Keywords: Non-ketotic hyperglycinaemia ; Dietetic treatment ; Histologic changes of brain ; Liver

Source: Springer Online Journal Archives 1860-2000

Topics: Medicine

Description / Table of Contents: Zusammenfassung Es wird über eine Patientin mit einer nichtketotischen Hyperglycinämie berichtet, die 2 Jahre lang mit einer vollsynthetischen Kost aus einem Aminosäurengemisch, Mineralien, Glucose, Fett und Vitaminzusätzen behandelt wurde. Die diätetische Behandlung sowie Zusatz von Natrium-Benzoat zur Nahrung führten nur kurzfristig zu einem Absinken der Plasma-Glycin-Konzentrationen. Nach Anreicherung der Nahrung mit L-Methionin in einer Dosierung von 300 mg/kg KG/die zeigten sich zwar deutlich niedrigere Glycinspiegel, gleichzeitig kam es aber zu einer exzessiven Hypermethioninämie. L-Methionin-Gabe in Dosierungen von 150–200 mg/kg KG hatten keinen Einfluß auf die Höhe des Plasma-Glycin-Spiegels. Die körperliche Entwicklung des Kindes unter Diätbehandlung war altersentsprechend. Ein Einfluß auf die geistige Entwicklung wurde nicht bemerkt, es bestand aber bereits zu Beginn der Behandlung das Bild einer Decrebrierung. Pathologisch-histologisch zeigten sich Veränderungen des ZNS in Form von Markscheidenreifungshemmung und einer spongiösen Degeneration der weißen Substanz in Großhirn, Kleinhirn und Rückenmark sowie Einlagerungen von doppeltbrechenden Kristallen. In der grauen Substanz waren keine groben Alterationen nachweisbar. Im Bereich des peripheren Nervensystems fanden sich keine Markscheidenausfälle und keine doppeltbrechenden Kristalle. Die Leber zeigte eine leichte Vacuolisierung der Leberzellen und eine starke Einlagerung von doppeltbrechenden Kristallen in Parenchymzellen und Makrophagen.

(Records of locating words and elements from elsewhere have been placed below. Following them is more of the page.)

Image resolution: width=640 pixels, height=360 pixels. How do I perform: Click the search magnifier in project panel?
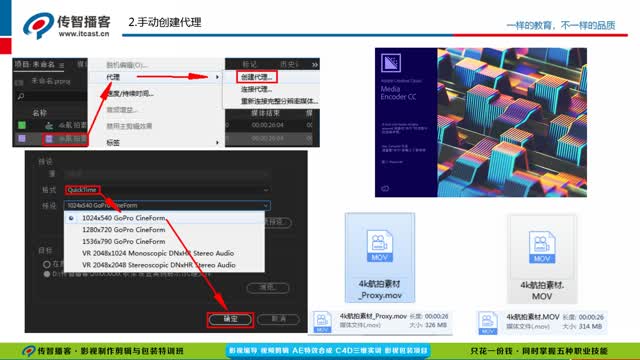[x=21, y=96]
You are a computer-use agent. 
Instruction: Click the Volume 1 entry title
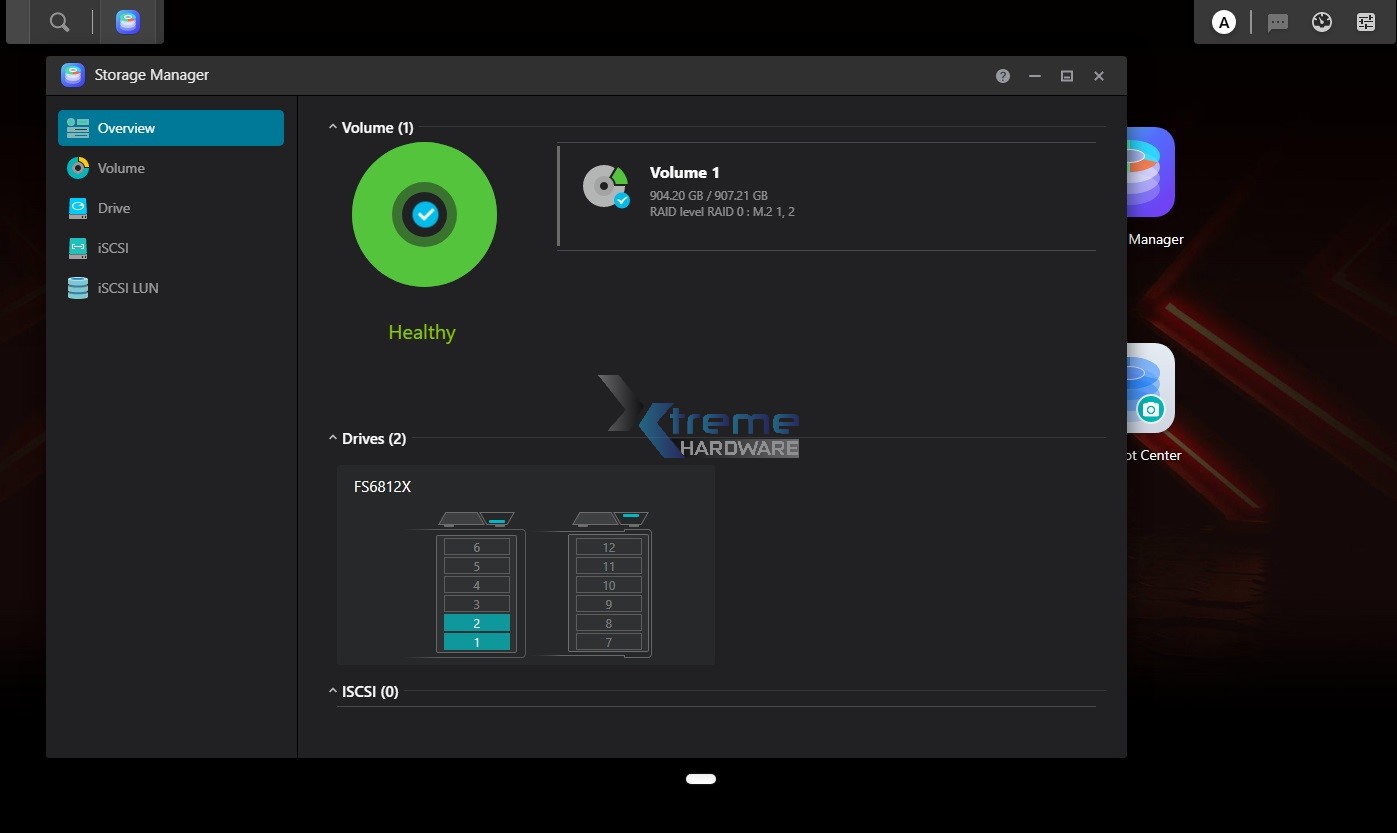[684, 173]
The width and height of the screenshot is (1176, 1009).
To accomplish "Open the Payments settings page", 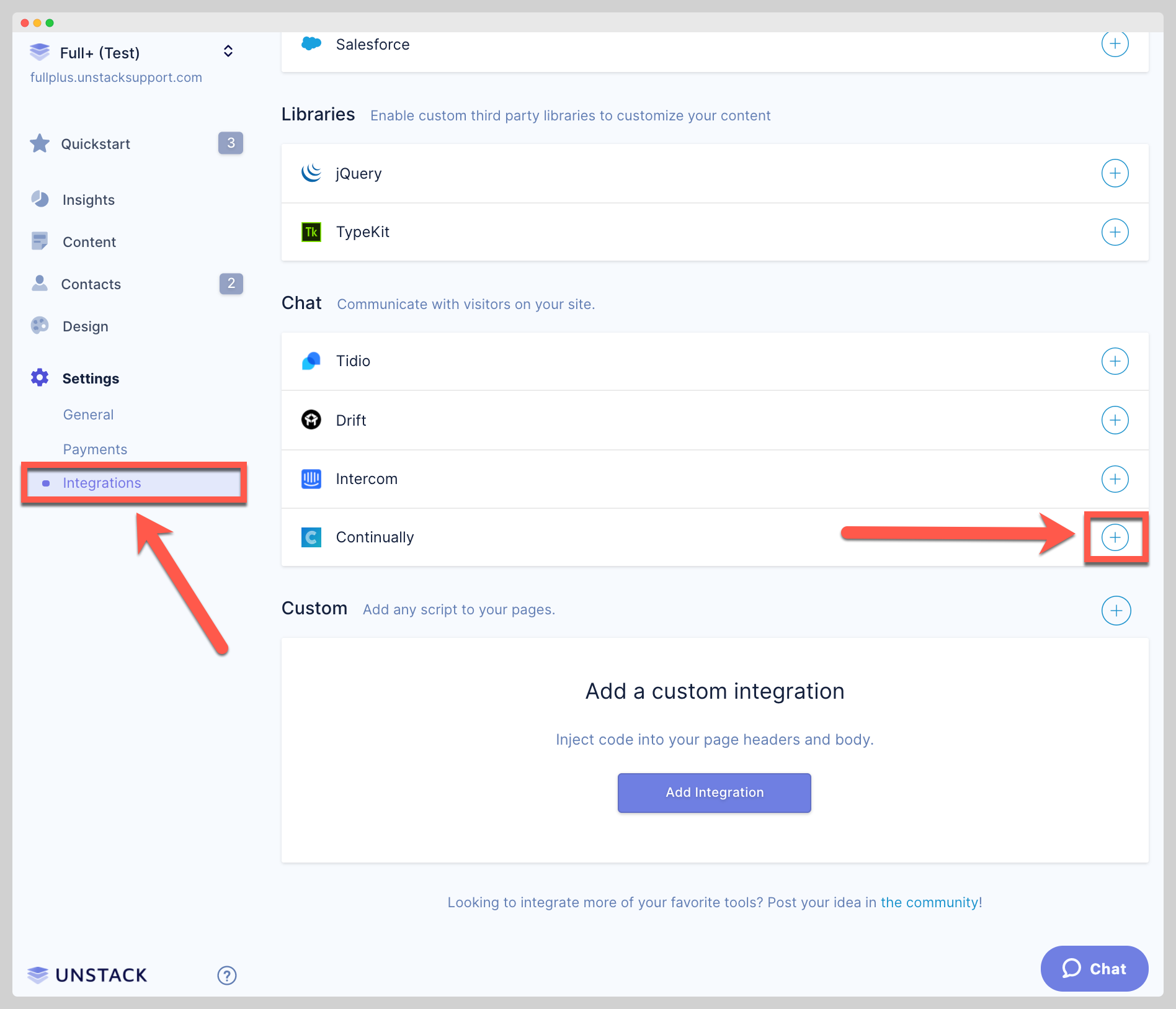I will (x=95, y=449).
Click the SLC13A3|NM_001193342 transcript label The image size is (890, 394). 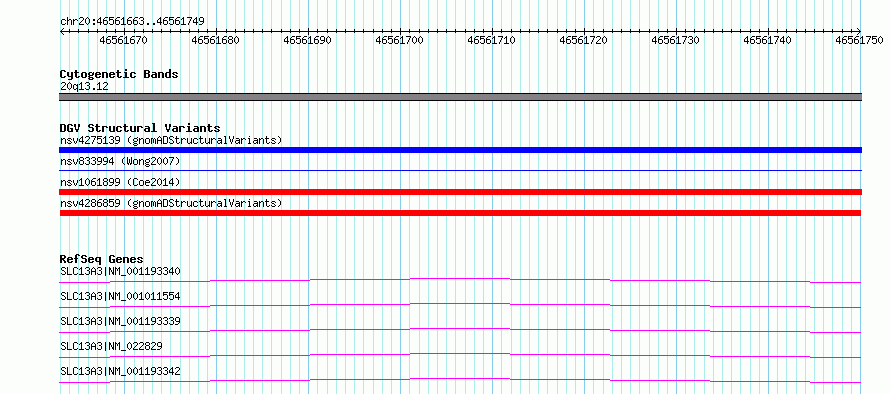click(x=120, y=372)
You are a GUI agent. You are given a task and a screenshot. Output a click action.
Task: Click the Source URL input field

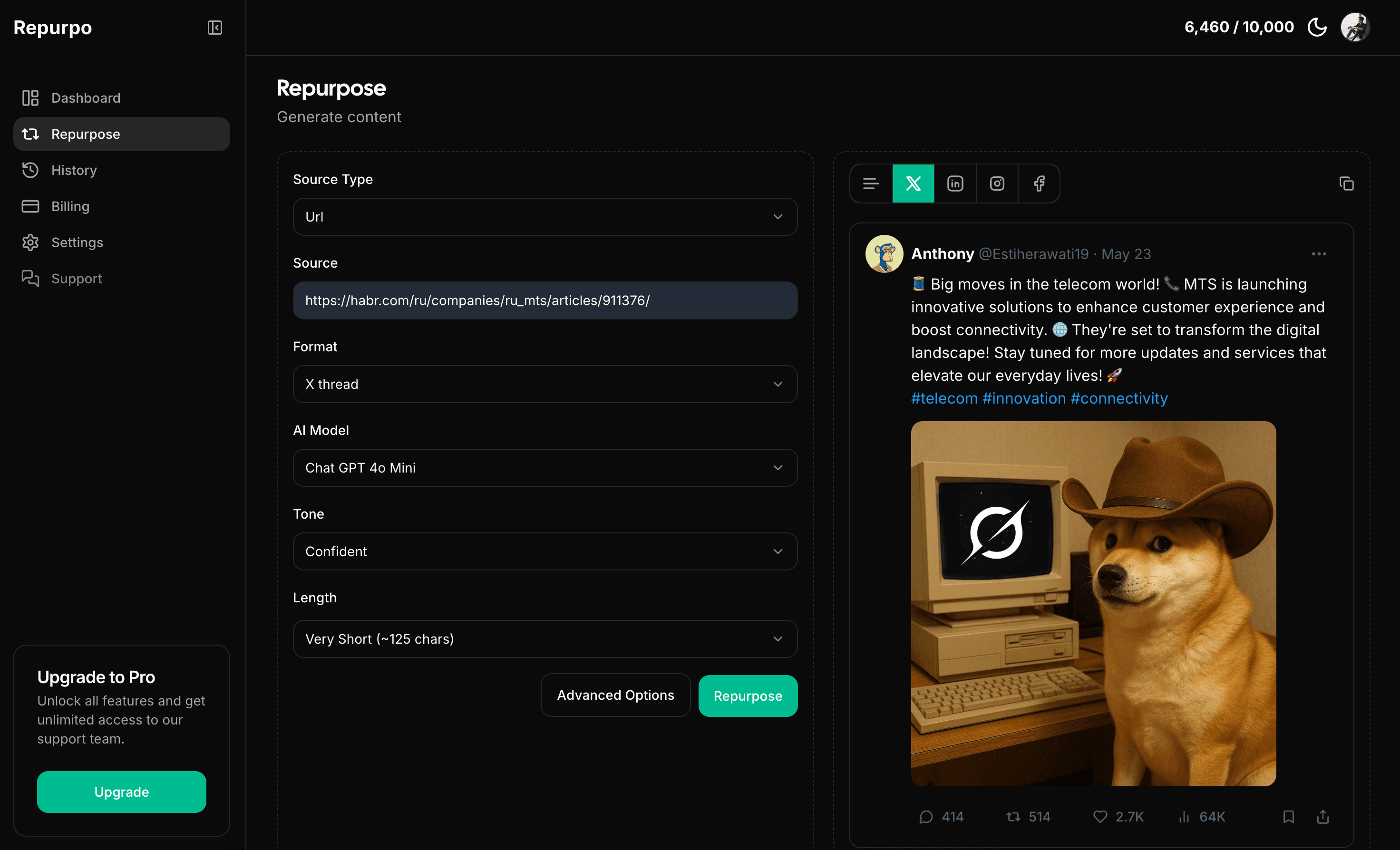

Notes: Abstract A girl with non-ketotic hyperglycinaemia was treated for 2 years with a synthetic diet consisting of a glycine- and serine-free amino-acid mixture, glucose, fat, minerals, and vitamins. The addition of sodium benzoate to this diet resulted in only a temporary decrease of the plasma glycine concentration. Addition of 300 mg methionine/kg/day led to a marked reduction of glycine in the plasma but also to an excessive increase of the methionine plasma concentration. L-methionine at a lower dose did not influence the plasma glycine level. During the dietary treatment an almost normal gain of body weight was observed, though the psychomotor development was not influenced. Post mortem the following changes were noted: 1. reduced myelination of the white matter; 2. spongiform alterations of the white matter of the cerebrum, the cerebellum, and the spinal cord; 3. inclusions of birefringent crystals in liver and brain. The grey matter of the cerebrum did not show any marked alterations. In peripheral nerves no areas of demyelination or inclusions of crystals were found.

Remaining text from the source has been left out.